3. Install the required libraries#

Install the libraries needed for this tutorial. Run the following commands inside the Jupyter notebook running within the Docker container:

!pip install accelerate transformers 

Verify the installation:

!pip list | grep transformer
!pip list | grep accelerate

4. Provide your Hugging Face token#

You’ll require a Hugging Face API token to access meta-llama/Llama-3.1-8B-Instruct. Generate your token at Hugging Face Tokens and request access for meta-llama/Llama-3.1-8B-Instruct. Tokens typically start with “hf_”.

Run the following interactive block in your Jupyter notebook to set up the token:

Note: Uncheck the “Add token as Git credential?” option.

from huggingface_hub import notebook_login, HfApi

# Prompt the user to log in
notebook_login()

Verify that your token was accepted correctly:

# Validate the token
try:
    api = HfApi()
    user_info = api.whoami()
    print(f"Token validated successfully! Logged in as: {user_info['name']}")
except Exception as e:
    print(f"Token validation failed. Error: {e}")

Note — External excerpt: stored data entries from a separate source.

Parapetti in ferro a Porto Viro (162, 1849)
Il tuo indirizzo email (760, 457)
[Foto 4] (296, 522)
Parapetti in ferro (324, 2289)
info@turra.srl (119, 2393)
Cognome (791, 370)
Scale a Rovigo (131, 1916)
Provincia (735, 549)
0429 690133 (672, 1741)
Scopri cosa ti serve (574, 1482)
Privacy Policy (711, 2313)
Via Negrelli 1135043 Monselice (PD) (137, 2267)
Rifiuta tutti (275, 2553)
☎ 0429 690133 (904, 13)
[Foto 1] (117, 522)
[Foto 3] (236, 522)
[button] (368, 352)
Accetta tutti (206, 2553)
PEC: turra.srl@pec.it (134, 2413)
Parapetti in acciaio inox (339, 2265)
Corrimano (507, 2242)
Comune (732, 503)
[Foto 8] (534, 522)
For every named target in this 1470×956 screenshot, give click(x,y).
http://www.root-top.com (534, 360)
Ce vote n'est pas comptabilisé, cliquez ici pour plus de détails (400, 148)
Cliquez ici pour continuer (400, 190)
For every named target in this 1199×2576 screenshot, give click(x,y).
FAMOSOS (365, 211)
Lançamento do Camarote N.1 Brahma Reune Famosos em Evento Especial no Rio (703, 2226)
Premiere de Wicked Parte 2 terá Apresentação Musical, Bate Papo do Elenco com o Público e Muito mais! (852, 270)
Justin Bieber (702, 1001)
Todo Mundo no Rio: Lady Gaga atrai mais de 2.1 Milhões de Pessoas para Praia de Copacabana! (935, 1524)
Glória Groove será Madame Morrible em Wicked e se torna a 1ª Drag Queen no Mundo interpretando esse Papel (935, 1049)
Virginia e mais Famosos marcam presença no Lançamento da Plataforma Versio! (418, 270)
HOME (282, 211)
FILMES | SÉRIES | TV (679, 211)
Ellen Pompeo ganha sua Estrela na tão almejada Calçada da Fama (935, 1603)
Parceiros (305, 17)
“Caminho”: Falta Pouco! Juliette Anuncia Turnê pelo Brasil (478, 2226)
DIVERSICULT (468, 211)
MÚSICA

Run LLM inference using Hugging Face Transformers#

Inside the Docker container, run the following code sample using Jupyter Notebook:

import transformers
import torch

model_id = "meta-llama/Meta-Llama-3.1-8B-Instruct"

pipeline = transformers.pipeline(
    "text-generation",
    model=model_id,
    model_kwargs={"torch_dtype": torch.bfloat16},
    device_map="auto",
)
query = "Explain the concept of AI."
messages = [
    {"role": "system", "content": "You are an expert in the field of AI. Make sure to provide an explanation in few sentences."},
    {"role": "user", "content": query},
]

outputs = pipeline(
    messages,
    max_new_tokens=512,
    top_p = 0.7,     
    temperature=0.2,               
)

response = outputs[0]["generated_text"][-1]['content']
print('-------------------------------')
print('Query:\n', query)
print('-------------------------------')
print('Response:\n', response)

After a successful run, the output will look like this:

Query:

 Explain the concept of AI.

Response:

 Artificial Intelligence (AI) refers to the development of computer systems that can perform tasks that typically require human intelligence, such as learning, problem-solving, decision-making, and perception. These systems use algorithms and data to simulate human-like behavior, enabling them to adapt to new situations and improve their performance over time. AI can be categorized into two main types: Narrow or Weak AI, which is designed to perform a specific task, and General or Strong AI, which aims to replicate human intelligence and reasoning across a wide range of tasks.